The University of Maine at Presque Isle will host its annual spring semester American Red Cross Blood Drive on Wednesday, Jan. 30 from 12 to 5 p.m. in the Campus Center's Multi-Purpose Room. Door prizes will be given away during this time. Members of the campus and community are invited and encouraged to participate in this free event.
This blood drive is sponsored by the UMPI Residence Life Office, the Brothers of Kappa Delta Phi, the Sisters of Kappa Delta Phi NAS, and Phi Eta Sigma – National Honor Society. These organizations help the American Red Cross put on three blood drives each year, in the spring, summer, and fall.
If donors wish to reserve a time to make their donation, they should call 1-800-RED-CROSS or 768-9585 between the hours of 8 a.m. and 4:30 p.m. Walk-ins are welcome, or you can sign up at the new online appointment scheduler at www.redcrossblood.org. Just click on "Search by Zip Code" and enter 04769.

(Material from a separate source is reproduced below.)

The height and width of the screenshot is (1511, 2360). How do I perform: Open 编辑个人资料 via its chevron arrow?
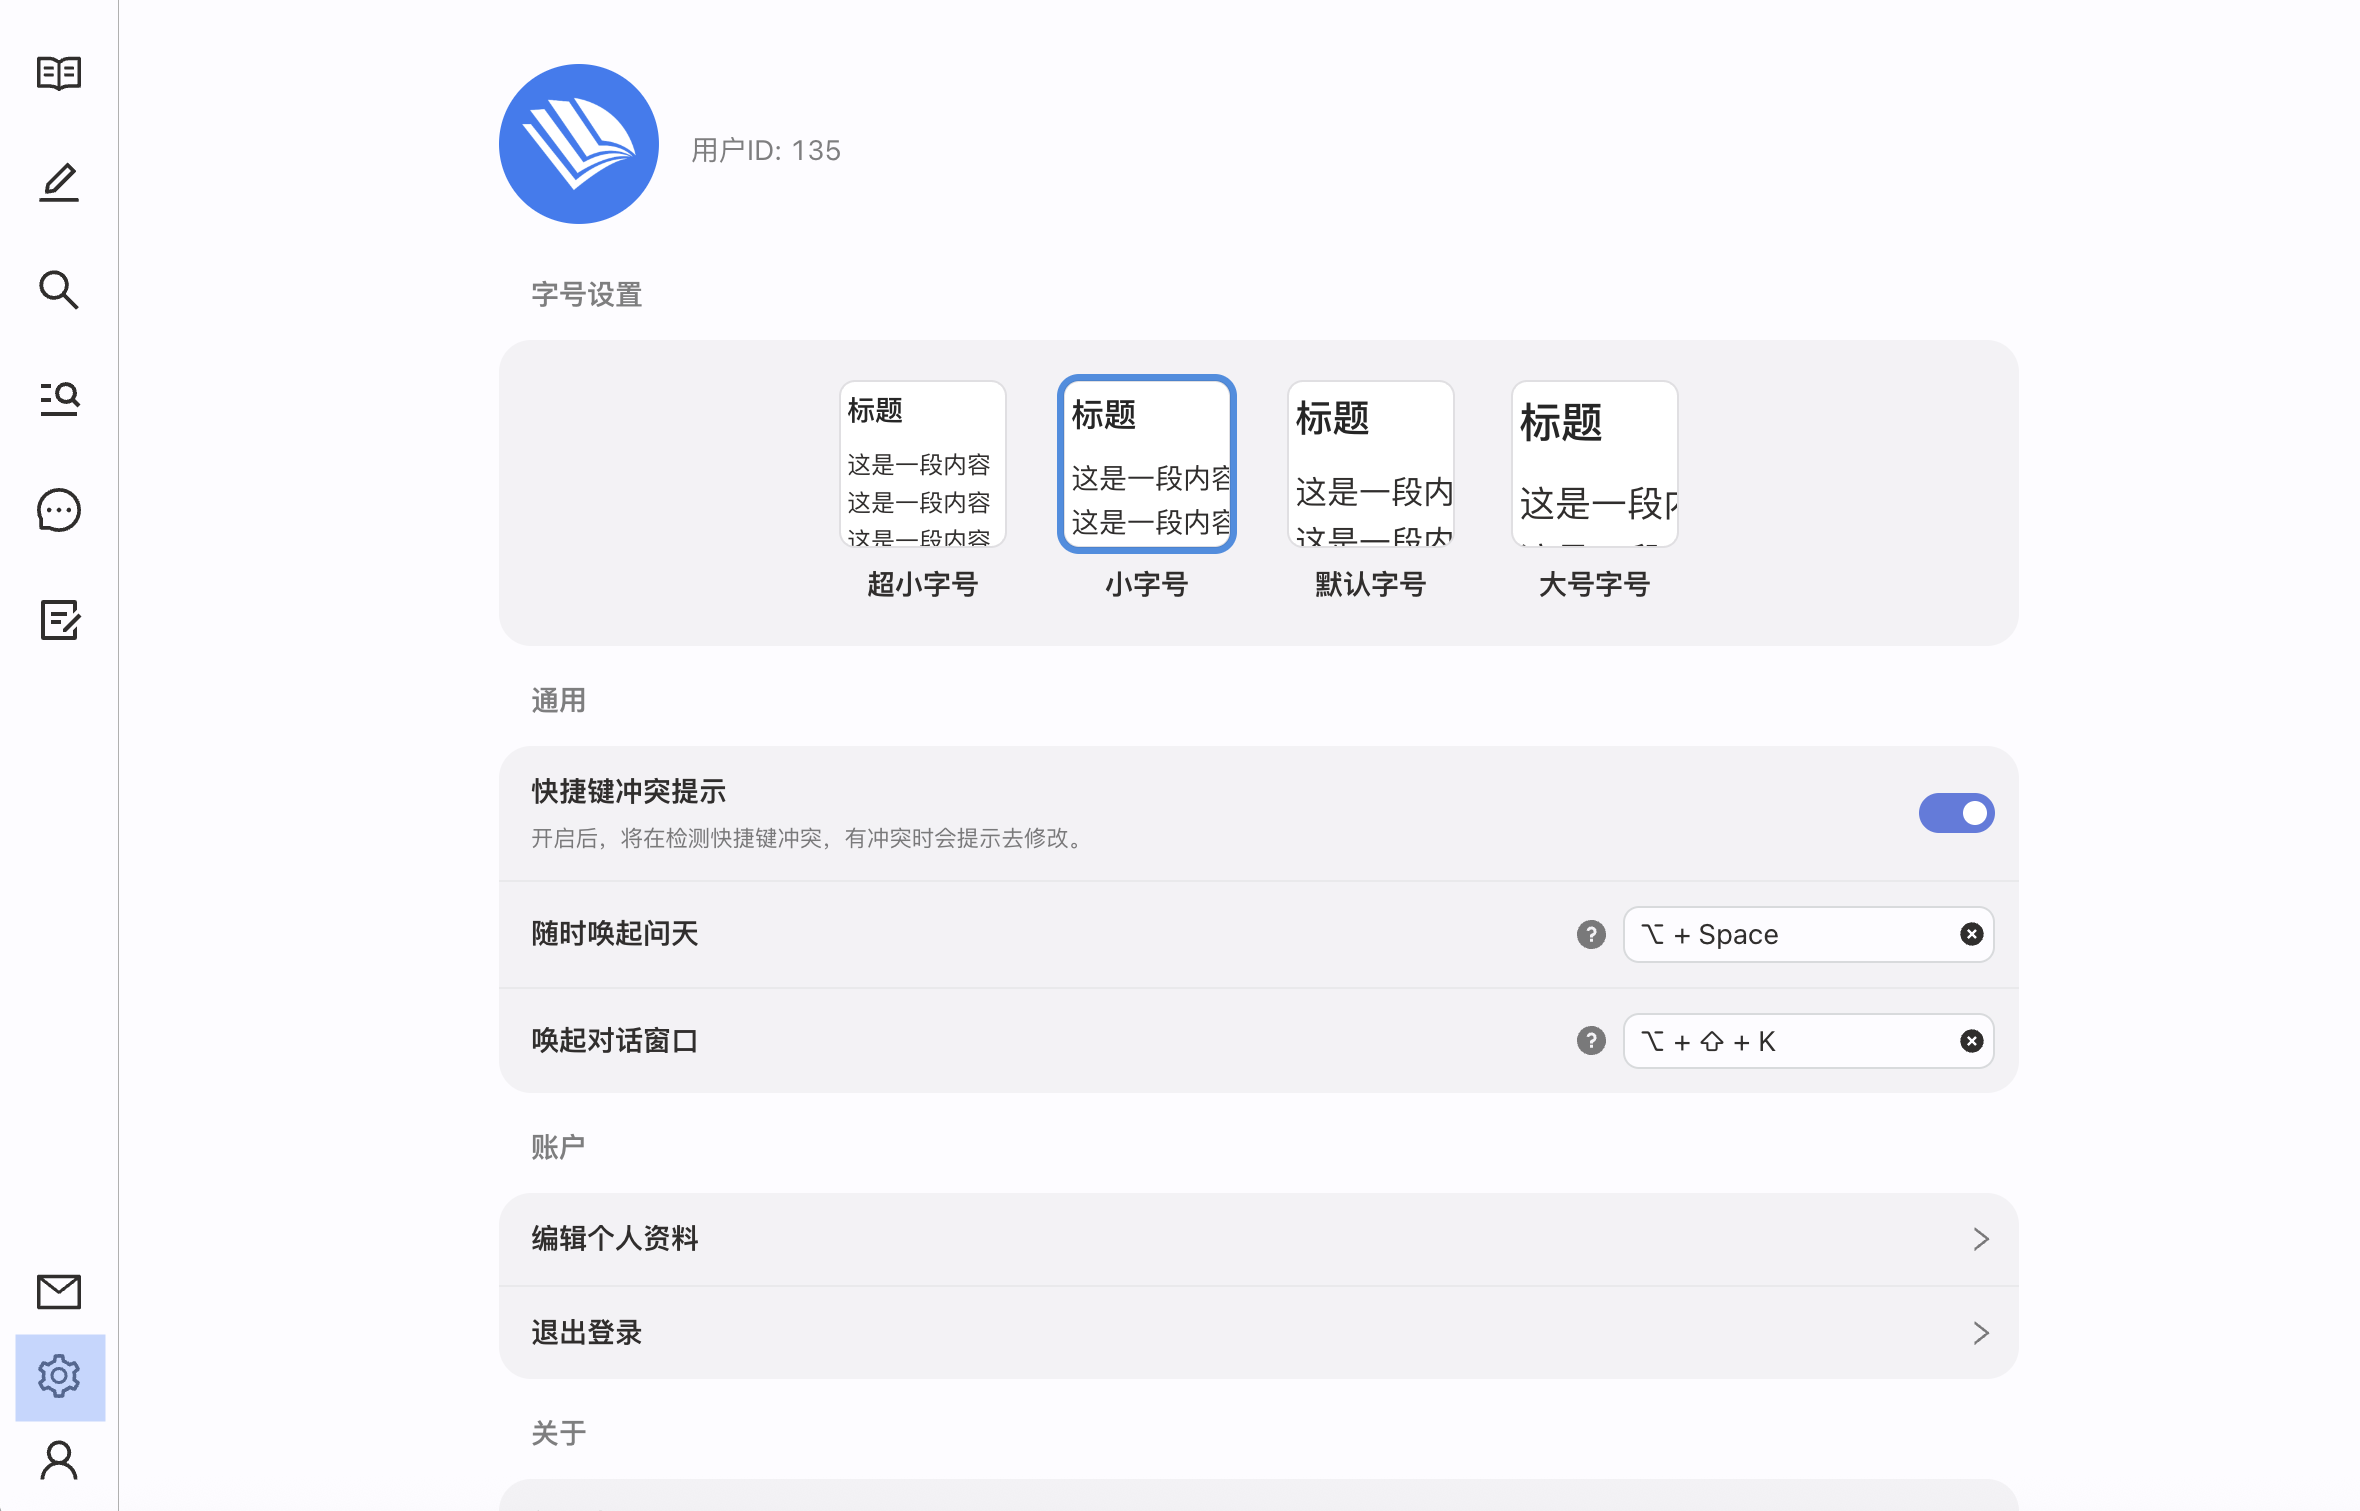(x=1981, y=1239)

Since 1987, 4,347 pints of blood have been collected at UMPI through these blood drives. The American Red Cross needs to collect 1,400 pints of blood each working day in order to supply the people of Maine, Massachusetts, New Hampshire, and Vermont.
Both UMPI and the American Red Cross encourage members of the campus as well as members of the surrounding communities to make a donation this year. They are aiming for 100 people to attend. For each person that donates, a possibility of three people in the United States are helped. There is currently an urgent need for type O- and B- blood. If you have either of these types of blood, please consider donating.

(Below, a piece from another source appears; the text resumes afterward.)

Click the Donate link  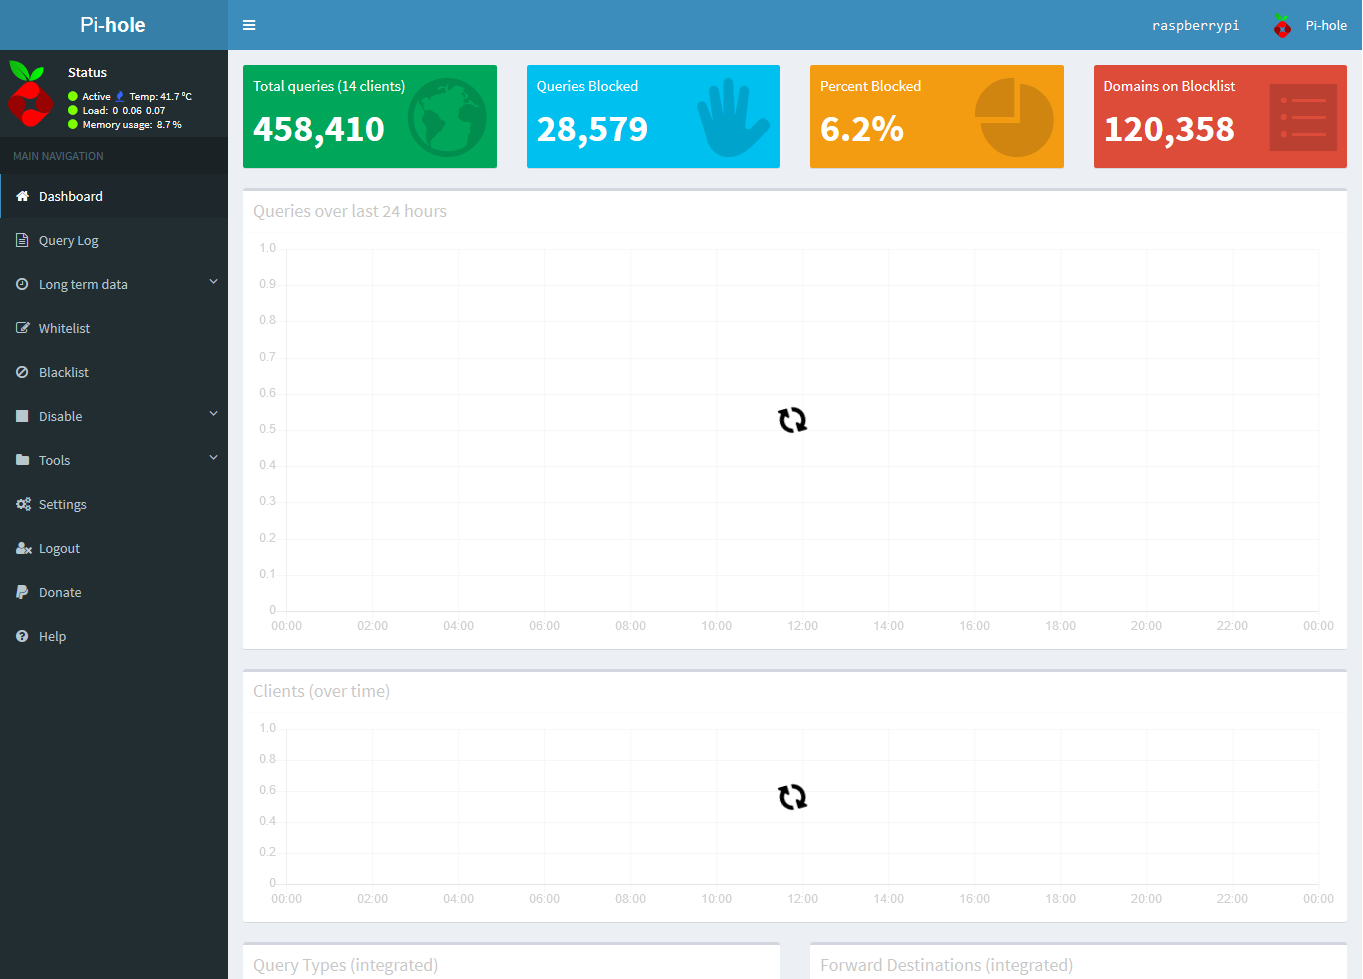click(57, 592)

"A hero is a person who is willing to give up something to save a life," Jim Stepp, Dean of Students and Interim Vice President of Student Affairs, said. "There are many examples of heroic behavior, some of which can prove to be quite difficult; other heroic acts can be as simple as rolling up your sleeves."
All campus and community members are invited to take part in this life-giving event. In the U.S., someone needs blood approximately every two seconds. In comparison, the blood donation itself only takes 10 to 15 minutes – a very short visit when weighed against the lives that are saved.